What to produce:
In the listing below, locate the line that contains "Task: Toggle the thumbnail view status icon" and the line that contains "This screenshot has height=1568, width=725.". Restate word for word those two lines and every line between them, and nothing else.

Data:

● ● ●

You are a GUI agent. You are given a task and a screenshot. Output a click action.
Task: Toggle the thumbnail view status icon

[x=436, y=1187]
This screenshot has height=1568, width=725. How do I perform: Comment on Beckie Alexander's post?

● ● ●

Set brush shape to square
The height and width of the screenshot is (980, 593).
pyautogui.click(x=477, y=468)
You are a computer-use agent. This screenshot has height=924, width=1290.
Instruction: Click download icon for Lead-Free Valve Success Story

● ● ●

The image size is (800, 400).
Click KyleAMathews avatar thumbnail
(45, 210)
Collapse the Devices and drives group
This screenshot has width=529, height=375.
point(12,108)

● ● ●

Written solution:
Task: Toggle the thumbnail view status icon

[x=436, y=1187]
This screenshot has height=1568, width=725. How do I perform: Comment on Beckie Alexander's post?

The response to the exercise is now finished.